9. On the contrary, Mr Bagade would urge, Defendant No.4 has categorically denied the case set up by the Plaintiff. In substance, there was no clear admission, and the contentions in the Written Statement especially paragraph 22(j) and (m) were based on narration of facts by other persons. It was further submitted that, whether Defendant No. 4 has been deceived by the Plaintiff or the alleged impersonator is required to be adjudicated at the trial. Therefore, the impugned order does not warrant any interference in exercise of the supervisory jurisdiction.
10. To appreciate the aforesaid submissions in a correct perspective, at the threshold, it may be apposite to extract the contentions in paragraphs 22(j) and 22(m) of the written statement filed by the defendant No.4, which the plaintiff claims contain the admissions on the strength of which a decree can be passed. They read as under: “22(j) When the Defendant No.4 tried to enquire with the officials of the Defendant Nos. 1 and 2 about the suit premises, he came to know that the Plaintiff approached the Defendant Nos. 1, 2 and 3 and requested for the cancellation of Deed of Apartments/Conveyance Deed, dated 10/10/2016 and 30/11/2016. Further the Defendant No. 4 also came to know that the person from whom he purchased the suit premises is not the real owner of the suit premises and the Plaintiff is the Real Owner of the suit premises. He also came to know that the Plaintiff is the real Mr. Mohan Gangaram Narang and the one from whom he purchased The Suit Premises is impersonator of Mr. Mohan Gangaram Narang. 22(m) The Defendant No. 4 is an old aged person and paid the amount of Total Consideration out of his retirement money and savings. He suffered huge financial losses from the said transaction and he is getting punished for no fault on his part. The Defendant No.4 acted in good faith throughout the transaction and been cheated/deceived by the Defendant No. 5 and the impersonator of Mr. Mohan Gangaram Narang. The Defendant No. 4 is the victim of the negligence of the Plaintiff and the Defendant Nos. 1, 2 and 3.”
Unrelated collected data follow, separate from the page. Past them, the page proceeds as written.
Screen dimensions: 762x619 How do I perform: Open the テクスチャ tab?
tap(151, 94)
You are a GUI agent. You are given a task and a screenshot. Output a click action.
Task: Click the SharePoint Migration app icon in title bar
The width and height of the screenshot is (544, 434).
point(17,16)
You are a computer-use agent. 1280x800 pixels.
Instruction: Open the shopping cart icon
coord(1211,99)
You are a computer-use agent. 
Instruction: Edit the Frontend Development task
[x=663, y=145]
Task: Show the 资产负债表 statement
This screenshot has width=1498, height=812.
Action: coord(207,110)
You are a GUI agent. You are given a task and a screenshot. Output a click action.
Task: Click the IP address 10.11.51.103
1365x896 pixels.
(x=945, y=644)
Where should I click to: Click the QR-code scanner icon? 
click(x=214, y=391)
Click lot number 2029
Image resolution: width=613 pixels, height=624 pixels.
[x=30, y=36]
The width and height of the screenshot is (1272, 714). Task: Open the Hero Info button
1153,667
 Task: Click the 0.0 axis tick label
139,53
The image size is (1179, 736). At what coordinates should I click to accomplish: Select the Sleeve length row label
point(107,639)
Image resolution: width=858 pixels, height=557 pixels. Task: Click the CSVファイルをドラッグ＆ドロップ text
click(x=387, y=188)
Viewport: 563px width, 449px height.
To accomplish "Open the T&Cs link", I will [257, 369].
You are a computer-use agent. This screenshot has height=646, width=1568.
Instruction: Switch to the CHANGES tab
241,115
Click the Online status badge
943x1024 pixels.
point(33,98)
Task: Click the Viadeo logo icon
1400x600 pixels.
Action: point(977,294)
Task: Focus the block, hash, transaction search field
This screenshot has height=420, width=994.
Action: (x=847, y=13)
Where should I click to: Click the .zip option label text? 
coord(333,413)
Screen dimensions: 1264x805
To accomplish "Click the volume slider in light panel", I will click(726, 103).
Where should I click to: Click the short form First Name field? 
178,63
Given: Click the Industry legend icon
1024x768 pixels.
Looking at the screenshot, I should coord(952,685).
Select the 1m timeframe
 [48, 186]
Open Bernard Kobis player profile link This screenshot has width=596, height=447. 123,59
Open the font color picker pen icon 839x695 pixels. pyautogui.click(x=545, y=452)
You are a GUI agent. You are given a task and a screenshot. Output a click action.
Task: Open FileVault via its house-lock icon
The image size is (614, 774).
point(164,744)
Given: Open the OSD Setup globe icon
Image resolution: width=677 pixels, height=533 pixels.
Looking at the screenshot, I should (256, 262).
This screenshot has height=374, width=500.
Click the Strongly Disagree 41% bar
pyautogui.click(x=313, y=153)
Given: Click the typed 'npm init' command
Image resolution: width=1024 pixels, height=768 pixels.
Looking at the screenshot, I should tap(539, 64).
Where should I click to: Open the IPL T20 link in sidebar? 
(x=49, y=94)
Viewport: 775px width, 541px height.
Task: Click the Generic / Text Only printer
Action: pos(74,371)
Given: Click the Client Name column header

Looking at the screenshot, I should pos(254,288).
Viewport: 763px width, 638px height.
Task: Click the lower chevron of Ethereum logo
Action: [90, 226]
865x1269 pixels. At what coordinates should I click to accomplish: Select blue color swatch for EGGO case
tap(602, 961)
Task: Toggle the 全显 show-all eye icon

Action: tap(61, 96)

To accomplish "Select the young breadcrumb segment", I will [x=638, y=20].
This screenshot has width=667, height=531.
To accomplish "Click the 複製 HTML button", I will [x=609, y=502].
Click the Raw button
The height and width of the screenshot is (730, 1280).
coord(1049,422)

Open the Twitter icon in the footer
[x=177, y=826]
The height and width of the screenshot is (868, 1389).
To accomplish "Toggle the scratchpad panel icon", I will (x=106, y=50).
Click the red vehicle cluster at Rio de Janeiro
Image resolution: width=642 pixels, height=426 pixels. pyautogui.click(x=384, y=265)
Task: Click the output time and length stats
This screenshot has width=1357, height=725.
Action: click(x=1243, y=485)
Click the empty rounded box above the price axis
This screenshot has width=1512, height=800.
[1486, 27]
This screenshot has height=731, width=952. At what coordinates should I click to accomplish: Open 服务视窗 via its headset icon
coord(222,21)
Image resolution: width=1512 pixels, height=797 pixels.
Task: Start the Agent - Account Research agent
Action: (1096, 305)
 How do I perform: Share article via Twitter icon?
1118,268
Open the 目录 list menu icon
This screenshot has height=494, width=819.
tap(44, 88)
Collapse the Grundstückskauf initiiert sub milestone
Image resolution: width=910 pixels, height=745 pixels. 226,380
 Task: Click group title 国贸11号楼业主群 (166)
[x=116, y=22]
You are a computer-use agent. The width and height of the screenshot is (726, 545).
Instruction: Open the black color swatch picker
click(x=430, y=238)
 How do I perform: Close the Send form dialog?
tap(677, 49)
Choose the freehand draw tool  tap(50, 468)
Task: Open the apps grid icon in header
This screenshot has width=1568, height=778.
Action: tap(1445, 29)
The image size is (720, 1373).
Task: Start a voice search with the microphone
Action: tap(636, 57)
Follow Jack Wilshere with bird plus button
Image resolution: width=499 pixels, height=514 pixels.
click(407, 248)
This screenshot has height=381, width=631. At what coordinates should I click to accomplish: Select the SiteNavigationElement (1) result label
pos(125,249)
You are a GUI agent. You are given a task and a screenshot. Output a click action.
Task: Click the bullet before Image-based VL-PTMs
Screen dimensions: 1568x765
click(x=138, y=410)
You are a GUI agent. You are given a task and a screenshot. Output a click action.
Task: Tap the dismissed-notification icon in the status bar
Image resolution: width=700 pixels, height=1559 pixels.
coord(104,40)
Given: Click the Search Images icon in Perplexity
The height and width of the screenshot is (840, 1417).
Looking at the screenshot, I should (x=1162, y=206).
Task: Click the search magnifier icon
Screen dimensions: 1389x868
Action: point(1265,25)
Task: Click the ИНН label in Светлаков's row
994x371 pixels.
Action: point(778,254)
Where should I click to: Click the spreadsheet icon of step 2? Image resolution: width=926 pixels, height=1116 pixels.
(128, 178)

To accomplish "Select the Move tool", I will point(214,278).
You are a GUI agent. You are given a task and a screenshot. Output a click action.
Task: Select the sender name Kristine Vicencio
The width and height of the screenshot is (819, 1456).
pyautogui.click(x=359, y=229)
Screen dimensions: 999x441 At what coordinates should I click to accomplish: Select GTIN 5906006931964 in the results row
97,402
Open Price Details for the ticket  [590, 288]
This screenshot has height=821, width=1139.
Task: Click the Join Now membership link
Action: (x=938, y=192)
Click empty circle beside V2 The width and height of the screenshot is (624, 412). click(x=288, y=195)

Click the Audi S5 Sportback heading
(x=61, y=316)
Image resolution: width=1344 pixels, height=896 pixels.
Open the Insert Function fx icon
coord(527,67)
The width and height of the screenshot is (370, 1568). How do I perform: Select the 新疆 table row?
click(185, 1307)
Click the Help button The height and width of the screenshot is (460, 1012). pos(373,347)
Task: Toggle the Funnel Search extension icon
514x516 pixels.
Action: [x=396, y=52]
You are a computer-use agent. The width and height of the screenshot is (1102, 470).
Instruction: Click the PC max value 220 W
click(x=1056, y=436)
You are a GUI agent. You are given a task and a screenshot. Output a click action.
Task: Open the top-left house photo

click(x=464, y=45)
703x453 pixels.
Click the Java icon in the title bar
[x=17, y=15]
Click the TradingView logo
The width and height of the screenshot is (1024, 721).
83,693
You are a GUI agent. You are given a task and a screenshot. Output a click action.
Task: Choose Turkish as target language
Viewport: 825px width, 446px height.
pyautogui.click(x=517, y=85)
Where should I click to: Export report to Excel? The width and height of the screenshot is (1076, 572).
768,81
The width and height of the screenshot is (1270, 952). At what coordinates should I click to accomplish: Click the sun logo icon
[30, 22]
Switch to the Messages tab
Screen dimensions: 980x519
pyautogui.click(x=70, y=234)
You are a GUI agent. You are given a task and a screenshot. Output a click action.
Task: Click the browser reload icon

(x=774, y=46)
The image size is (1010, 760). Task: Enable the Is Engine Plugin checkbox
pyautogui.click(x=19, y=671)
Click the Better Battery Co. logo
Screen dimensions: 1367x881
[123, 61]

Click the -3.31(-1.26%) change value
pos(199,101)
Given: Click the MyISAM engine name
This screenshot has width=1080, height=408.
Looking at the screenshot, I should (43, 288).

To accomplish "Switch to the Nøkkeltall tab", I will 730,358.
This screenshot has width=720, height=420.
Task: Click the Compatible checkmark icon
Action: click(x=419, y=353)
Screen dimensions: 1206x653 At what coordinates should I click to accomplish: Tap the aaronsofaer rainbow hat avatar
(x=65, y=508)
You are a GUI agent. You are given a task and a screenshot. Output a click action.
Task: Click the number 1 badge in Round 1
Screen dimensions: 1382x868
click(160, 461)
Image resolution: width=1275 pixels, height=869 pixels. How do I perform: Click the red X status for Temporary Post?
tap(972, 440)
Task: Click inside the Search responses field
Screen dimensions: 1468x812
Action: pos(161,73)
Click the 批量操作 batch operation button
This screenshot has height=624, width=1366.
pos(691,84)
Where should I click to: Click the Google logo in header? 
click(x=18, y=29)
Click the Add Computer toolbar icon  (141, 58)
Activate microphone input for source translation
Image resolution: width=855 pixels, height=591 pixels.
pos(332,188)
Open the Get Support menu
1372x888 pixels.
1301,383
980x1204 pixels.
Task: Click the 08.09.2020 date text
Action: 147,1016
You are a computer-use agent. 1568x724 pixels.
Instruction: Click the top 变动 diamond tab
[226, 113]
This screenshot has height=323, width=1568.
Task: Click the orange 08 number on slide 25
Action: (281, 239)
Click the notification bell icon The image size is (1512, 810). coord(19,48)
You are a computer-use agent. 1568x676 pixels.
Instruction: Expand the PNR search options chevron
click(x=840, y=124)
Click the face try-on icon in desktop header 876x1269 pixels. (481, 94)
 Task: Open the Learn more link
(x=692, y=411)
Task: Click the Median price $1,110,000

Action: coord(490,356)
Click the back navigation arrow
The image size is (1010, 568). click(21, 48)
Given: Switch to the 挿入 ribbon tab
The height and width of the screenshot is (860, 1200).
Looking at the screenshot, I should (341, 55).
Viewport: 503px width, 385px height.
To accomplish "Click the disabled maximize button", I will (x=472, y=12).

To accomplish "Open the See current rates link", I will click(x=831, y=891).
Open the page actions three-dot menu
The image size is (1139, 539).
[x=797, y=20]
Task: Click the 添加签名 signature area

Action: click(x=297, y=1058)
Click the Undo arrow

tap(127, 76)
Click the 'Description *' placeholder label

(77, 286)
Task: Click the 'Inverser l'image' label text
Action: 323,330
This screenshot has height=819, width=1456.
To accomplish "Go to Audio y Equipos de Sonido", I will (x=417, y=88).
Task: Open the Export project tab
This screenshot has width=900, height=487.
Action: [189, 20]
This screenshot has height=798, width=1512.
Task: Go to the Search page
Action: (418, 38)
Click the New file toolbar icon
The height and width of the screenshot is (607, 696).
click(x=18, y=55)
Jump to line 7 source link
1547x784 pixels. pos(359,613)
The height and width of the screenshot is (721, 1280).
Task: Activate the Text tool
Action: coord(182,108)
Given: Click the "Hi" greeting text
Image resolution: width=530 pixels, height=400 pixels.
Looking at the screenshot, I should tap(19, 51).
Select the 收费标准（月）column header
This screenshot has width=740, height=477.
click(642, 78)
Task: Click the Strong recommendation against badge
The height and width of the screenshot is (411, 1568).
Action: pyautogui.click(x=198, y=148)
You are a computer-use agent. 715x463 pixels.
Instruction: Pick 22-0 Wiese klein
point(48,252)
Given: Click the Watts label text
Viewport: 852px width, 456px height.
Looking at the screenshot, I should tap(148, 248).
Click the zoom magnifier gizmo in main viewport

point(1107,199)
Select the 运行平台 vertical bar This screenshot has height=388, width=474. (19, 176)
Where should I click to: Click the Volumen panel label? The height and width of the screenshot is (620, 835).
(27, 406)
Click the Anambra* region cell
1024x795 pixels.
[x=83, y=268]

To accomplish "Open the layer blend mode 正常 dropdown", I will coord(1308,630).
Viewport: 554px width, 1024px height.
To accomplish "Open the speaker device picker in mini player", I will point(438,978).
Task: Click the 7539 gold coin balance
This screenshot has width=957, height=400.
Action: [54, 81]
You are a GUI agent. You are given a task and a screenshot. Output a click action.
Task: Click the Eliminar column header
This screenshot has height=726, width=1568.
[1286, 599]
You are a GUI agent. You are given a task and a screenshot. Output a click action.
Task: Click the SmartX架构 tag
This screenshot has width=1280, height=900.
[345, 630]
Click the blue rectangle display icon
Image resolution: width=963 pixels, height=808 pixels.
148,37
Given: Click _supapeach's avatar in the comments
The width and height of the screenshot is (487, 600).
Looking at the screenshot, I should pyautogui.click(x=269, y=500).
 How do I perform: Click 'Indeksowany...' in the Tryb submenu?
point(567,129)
11. It would be immediately necessary to note the reasons which dissuaded the learned Civil Judge from exercising the discretion to pass a decree on the basis of aforesaid purported admissions. The learned Civil Judge was of the view that there was no clear admission. Secondly, on the basis of the fact that the defendant came to know about the real owner of the suit property and an impersonator of the plaintiff sold the suit property, an inference of admission cannot be drawn and suit decreed. Thirdly, the plaintiff has made various allegations against defendant No.4 including that, defendant No.4 has forged the instruments and, thus, it would be appropriate not to exercise the discretion as those issues need to be adjudicated on the basis of evidence.
12. Whether the aforesaid approach of the learned Civil Judge is justified? Or, the discretion not to pass the decree on admission requires correction?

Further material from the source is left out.